Business & Finance

September 25, 2002

The possible merger of CNN and ABC News is being discussed by AOL Time Warner Inc. and Walt Disney Co., the Los Angeles Times reported. It said the 18-month negotiations have picked up speed as both parent companies face intense pressure to improve their bottom lines. Still, the latest proposal – to form a stand-alone news division with more than $1.6 billion in revenues that would be at least two-thirds owned by AOL Time Warner – has received only lukewarm support from that company's board, the Times said.

Led by Honeywell International Inc., dozens of major companies have opted for out-of-court settlements a week before one of the largest asbestos-compensation trials in history is scheduled to open, the Financial Times reported. In all, 250 companies joined forces early this month to ask the US Supreme Court to block the trial, whose potential damage awards have been estimated in the billions of dollars. The defendants argued at the time that they couldn't differentiate between which of the 8,000 or so claimants had become ill from exposure to asbestos fibers and which had only the potential for injury. Honeywell wouldn't comment on its reasons for, or the terms of, the settlement. Dow Chemical, another defendant, announced it would contest the trial, the Financial Times said.

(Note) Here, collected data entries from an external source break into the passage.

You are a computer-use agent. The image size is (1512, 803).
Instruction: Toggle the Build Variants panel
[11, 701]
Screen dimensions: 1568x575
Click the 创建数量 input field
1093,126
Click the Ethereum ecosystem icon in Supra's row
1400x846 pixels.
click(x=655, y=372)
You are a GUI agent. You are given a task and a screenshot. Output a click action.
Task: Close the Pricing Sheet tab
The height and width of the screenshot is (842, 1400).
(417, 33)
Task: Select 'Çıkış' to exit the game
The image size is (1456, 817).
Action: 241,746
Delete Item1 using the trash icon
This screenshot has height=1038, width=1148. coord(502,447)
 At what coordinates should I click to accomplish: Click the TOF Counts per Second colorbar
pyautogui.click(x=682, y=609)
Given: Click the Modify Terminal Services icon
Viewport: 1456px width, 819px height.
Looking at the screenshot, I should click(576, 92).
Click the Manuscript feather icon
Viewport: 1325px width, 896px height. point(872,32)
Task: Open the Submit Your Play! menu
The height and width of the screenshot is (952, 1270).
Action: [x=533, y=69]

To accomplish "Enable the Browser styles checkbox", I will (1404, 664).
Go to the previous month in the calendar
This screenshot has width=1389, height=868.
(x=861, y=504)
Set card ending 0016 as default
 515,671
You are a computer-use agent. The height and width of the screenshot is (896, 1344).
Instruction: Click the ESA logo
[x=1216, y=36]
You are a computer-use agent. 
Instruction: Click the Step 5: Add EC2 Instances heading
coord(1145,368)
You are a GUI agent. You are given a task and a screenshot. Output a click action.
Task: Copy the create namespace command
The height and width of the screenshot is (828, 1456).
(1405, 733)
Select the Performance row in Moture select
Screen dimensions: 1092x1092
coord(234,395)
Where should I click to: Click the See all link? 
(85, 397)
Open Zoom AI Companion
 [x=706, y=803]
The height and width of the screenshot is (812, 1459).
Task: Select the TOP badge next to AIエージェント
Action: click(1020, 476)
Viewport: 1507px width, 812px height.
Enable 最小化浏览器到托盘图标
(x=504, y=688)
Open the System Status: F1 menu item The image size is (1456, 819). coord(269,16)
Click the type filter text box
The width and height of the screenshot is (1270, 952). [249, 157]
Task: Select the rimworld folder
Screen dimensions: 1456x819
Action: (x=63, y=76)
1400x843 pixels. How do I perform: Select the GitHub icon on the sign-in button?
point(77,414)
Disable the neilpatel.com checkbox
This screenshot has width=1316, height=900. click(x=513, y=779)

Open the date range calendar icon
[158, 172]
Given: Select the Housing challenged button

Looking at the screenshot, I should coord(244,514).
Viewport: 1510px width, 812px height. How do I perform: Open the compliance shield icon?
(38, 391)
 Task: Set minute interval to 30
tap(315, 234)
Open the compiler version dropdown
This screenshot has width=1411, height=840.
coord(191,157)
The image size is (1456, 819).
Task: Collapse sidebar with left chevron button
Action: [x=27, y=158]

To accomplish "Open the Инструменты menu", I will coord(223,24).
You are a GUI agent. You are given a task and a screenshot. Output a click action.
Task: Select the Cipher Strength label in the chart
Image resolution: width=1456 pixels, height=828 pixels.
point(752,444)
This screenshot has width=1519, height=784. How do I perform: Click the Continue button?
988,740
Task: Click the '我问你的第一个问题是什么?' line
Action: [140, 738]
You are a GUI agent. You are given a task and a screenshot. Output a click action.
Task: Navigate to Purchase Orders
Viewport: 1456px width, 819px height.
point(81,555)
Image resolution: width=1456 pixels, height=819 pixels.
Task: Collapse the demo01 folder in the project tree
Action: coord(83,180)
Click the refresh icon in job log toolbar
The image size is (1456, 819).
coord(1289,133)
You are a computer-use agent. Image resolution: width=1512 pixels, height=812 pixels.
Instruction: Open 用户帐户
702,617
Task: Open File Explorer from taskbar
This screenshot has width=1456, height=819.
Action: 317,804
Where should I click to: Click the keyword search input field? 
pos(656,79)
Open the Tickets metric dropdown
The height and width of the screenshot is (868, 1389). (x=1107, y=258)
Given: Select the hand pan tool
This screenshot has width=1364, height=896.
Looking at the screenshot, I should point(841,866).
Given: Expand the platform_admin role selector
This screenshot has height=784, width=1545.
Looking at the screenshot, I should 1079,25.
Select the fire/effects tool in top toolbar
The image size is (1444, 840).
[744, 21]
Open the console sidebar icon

Xerox Corp.'s accounting practices are again under scrutiny, this time by the US attorney's office in Bridgeport, Conn., the document-copier titan revealed. Xerox, of Stamford, Conn., agreed earlier this year to a record $10 million fine and to the restating of its 1997-2001 financial reports, settling claims by the Securities and Exchange Commission that its former senior management engaged in massive fraud to mislead investors.